In the trial, a team from the Cleveland Clinic in Ohio, US randomised 398 patients with dyslipidaemia to receive either placebo, evacetrapib (30mg, 100mg or 500mg daily), or a statin with or without evacetrapib (100mg daily).
After 12 weeks, patients receiving evacetrapib as monotherapy experienced average reductions in LDL cholesterol of up to 36%, or 1.32mmol/L. Additionally, those on the highest dose of evacetrapib saw a rise in HDL cholesterol of up to 129%, or 1.69mmol/L.
By contrast, LDL cholesterol rose by 4% and HDL cholesterol fell by 3% in the placebo group.
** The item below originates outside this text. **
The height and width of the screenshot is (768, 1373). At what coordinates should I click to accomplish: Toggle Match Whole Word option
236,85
LDL cholesterol decreased to a greater extent among patients receiving evacetrapib 100mg in combination with statin therapy, although researchers found no additional rise in HDL cholesterol.
They concluded that 'the findings suggest that evacetrapib could be administered with statins and may yield potentially clinically important incremental effects on lipoproteins'.
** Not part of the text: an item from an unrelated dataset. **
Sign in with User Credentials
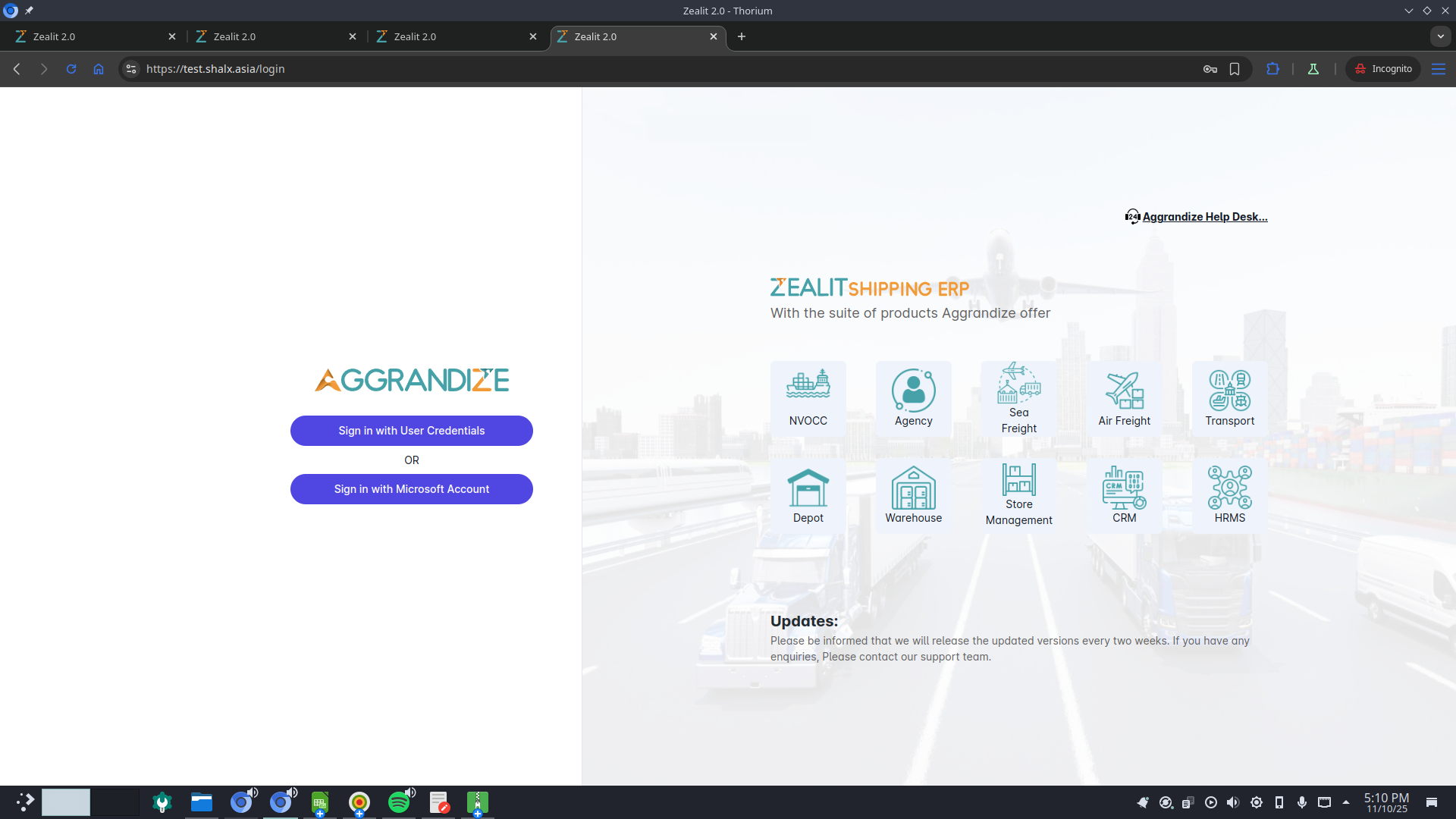The width and height of the screenshot is (1456, 819). point(411,431)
'However, development of drugs that increase HDL cholesterol levels has been challenging and fraught with failures,' the researchers noted.
Development of the first CETP inhibitor, torcetrapib, was terminated prematurely when the ILLUMINATE study revealed that it increased the risks of mortality and morbidity. Nevertheless, confidence is growing that other candidates, such as evacetrapib, anacetrapib and dalcetrapib, may be free of this effect.